Editorial: Pulse may increase very soon

Mar. 26, 2013 @ 05:40 PM

Three months later, the pulse is not as rapid but the boil is just below the surface. We expect activity to soon increase.

The next two weeks are important. Our elected leaders from Washington are going to be home on break. A few are passing through the Tri-County.

Guns were in the news and at a fever pitch after the December tragedy in Newtown, Conn. It was a repeat news cycle of sorts in the saddest of ways. Someone we’ve never heard of opens fire at a public venue and the resulting aftermath is sympathy for the victims, calls for better laws to prevent it and usually a period of inactivity.

The inactivity isn’t all bad.
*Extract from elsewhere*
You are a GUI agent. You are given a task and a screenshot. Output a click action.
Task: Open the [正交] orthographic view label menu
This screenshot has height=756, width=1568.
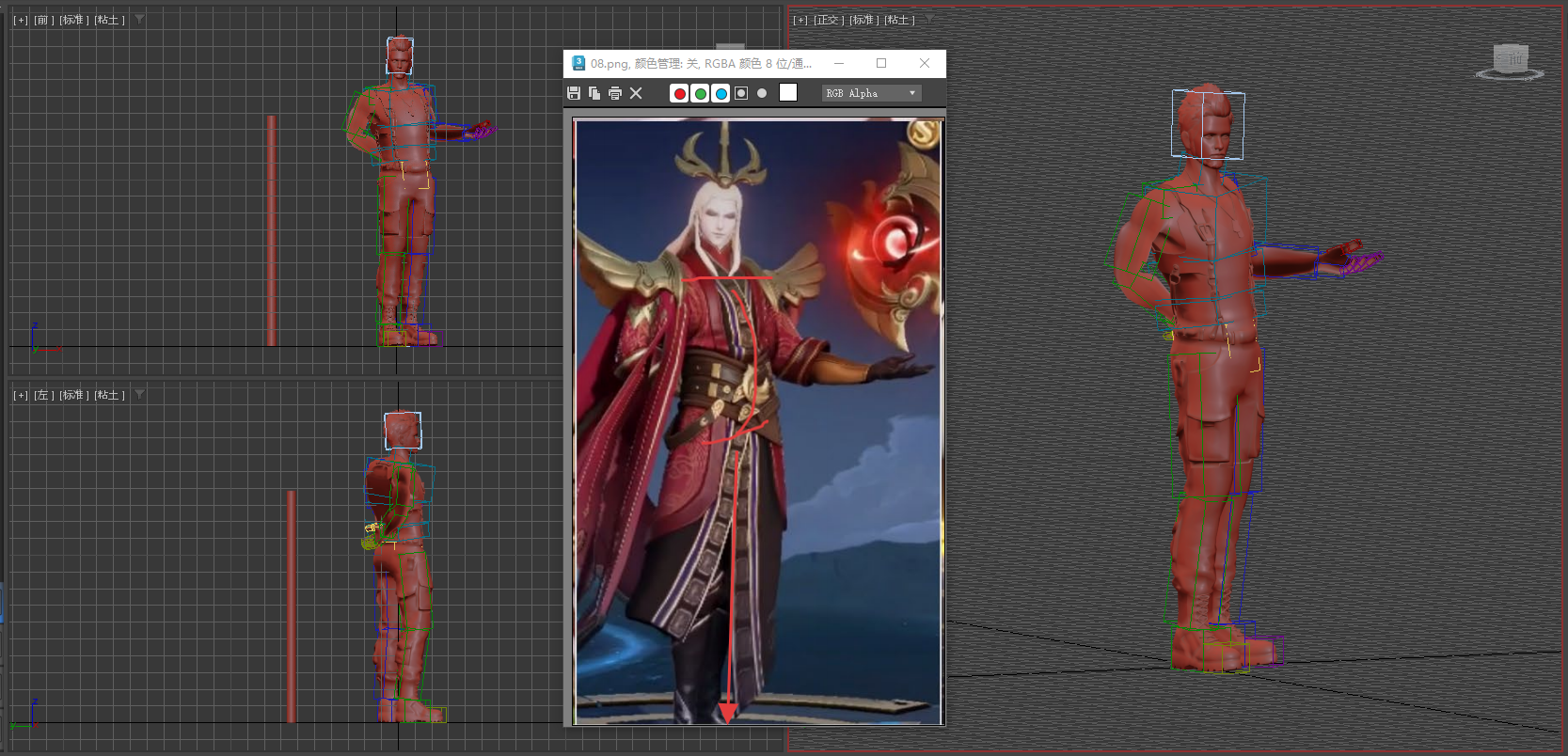(829, 20)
Knee-jerk reactions are risky. Thoughtful moves with actions of purpose usually serve us best.

Today’s world doesn’t always allow that to happen. We often hear the loudest screamer, or the wealthiest, or maybe the one who always has the microphone.
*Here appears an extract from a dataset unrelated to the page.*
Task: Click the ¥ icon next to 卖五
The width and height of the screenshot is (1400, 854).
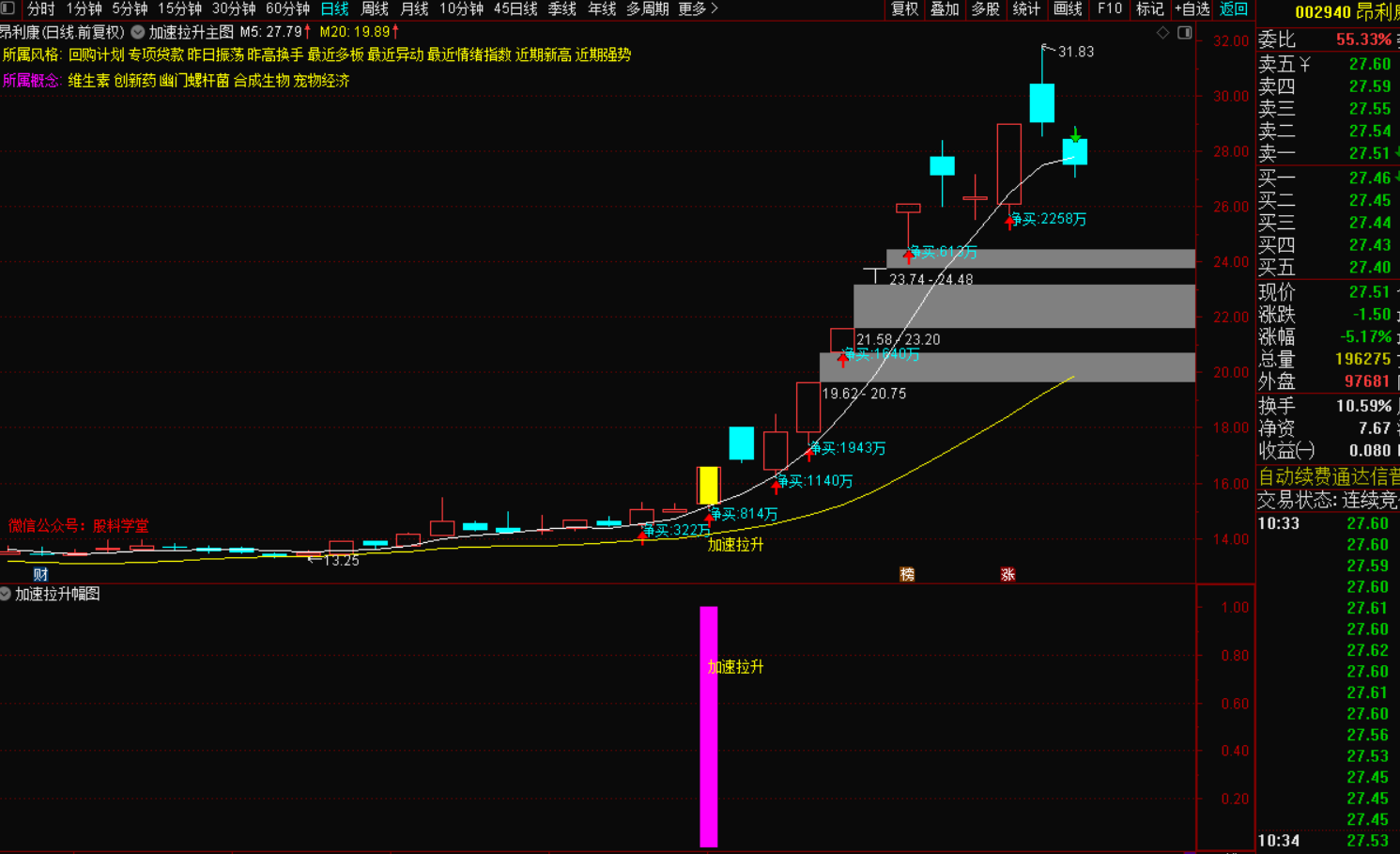Action: pyautogui.click(x=1305, y=64)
President Barack Obama said he would put his best man on the task and chose Vice President Joe Biden. A mayoral group is bickering publicly using dollar amounts with many zeroes against the National Rifle Association.

Senators in the Beltway are expected next month to vote on new legislation. They’ll likely see a bill with tougher laws and stronger sentences for gun trafficking, federal background checks and school safety grants. The ban on assault-style weapons may be voted on separately, but is believed to be capable of sinking the other measures if coupled in the bill.
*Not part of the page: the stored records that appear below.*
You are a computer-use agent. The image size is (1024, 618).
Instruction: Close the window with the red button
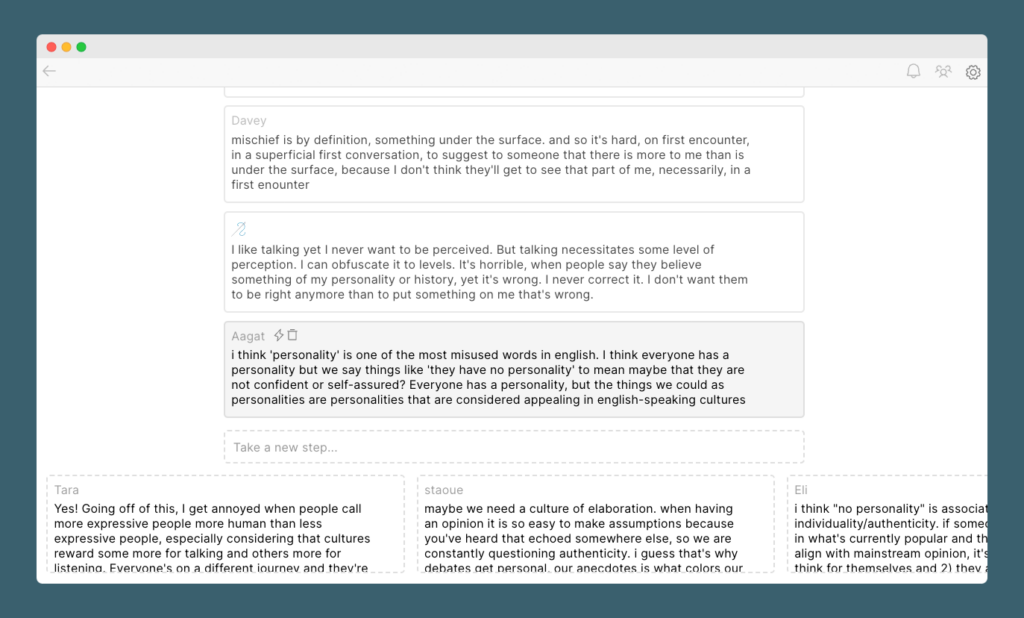pos(52,47)
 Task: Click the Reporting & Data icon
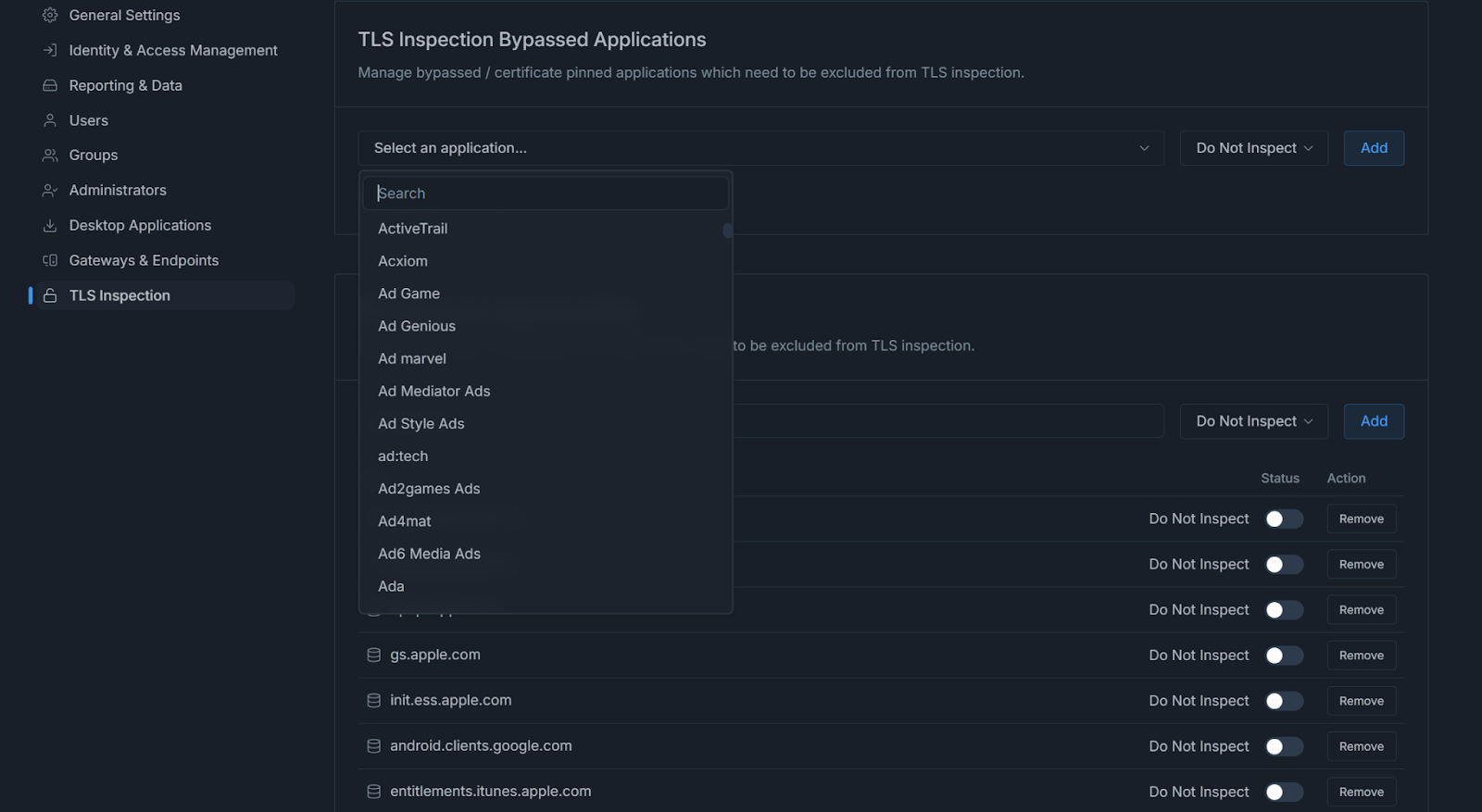click(x=50, y=85)
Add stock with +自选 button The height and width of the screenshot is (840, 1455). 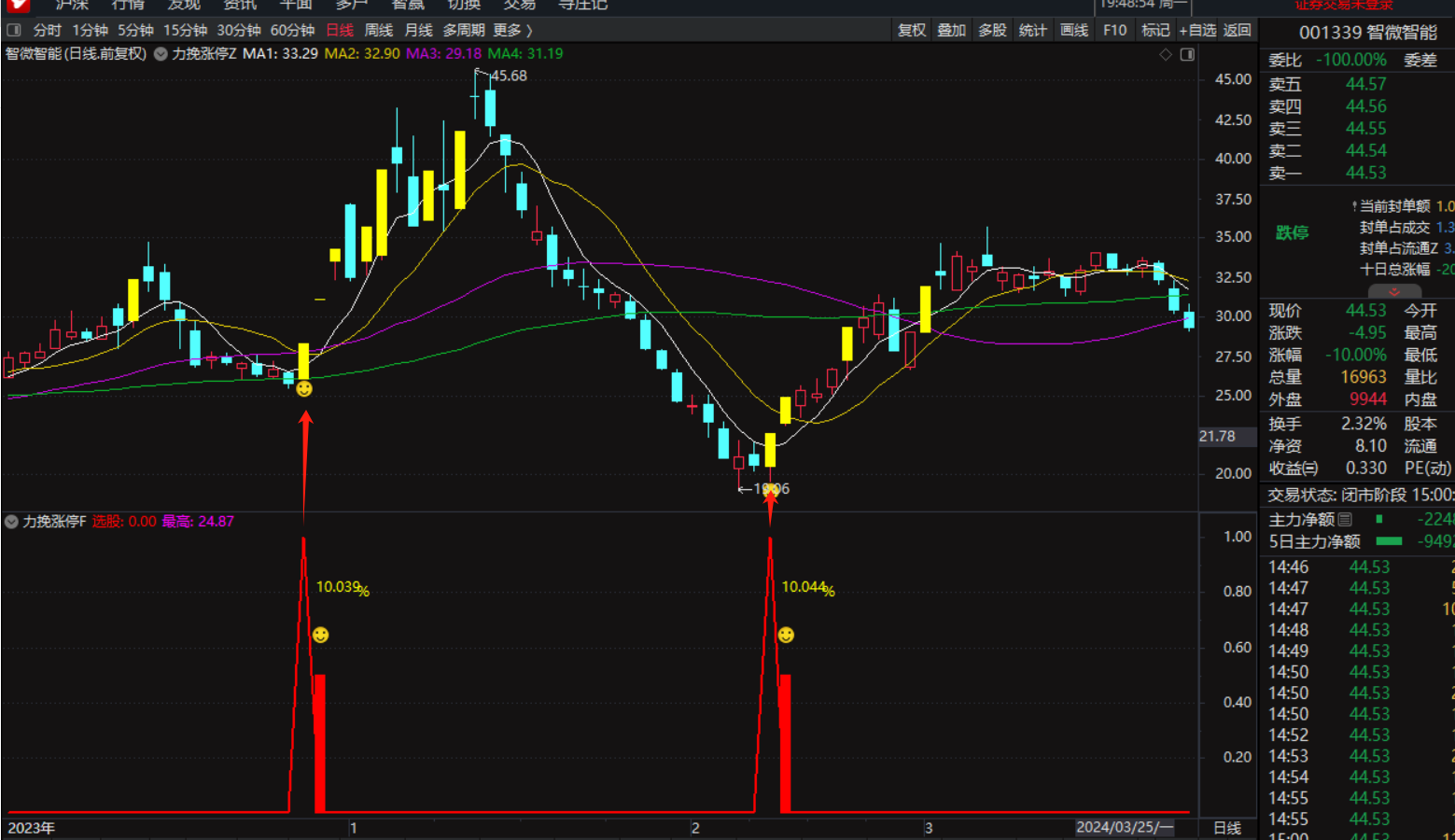pos(1197,30)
And our pulse closer to home?

An Elon University poll last month confirmed North Carolinians overwhelmingly want background checks and waiting periods, but banning assault weapons is closer to 50/50. Gov. Pat McCrory last week established the Center for Safer Schools.

Conceal carry permit requests have risen, mainly in fear of possible government actions. Last week’s informational session in Oxford on gun control and the Second Amendment barely attracted two dozen.

Lawmakers should get the consensus-backed sure things. Grants to schools are a no-brainer.

But they must also realize those measures alone are just chips at a problem, as we’ve stated in this space before, much deeper within our society.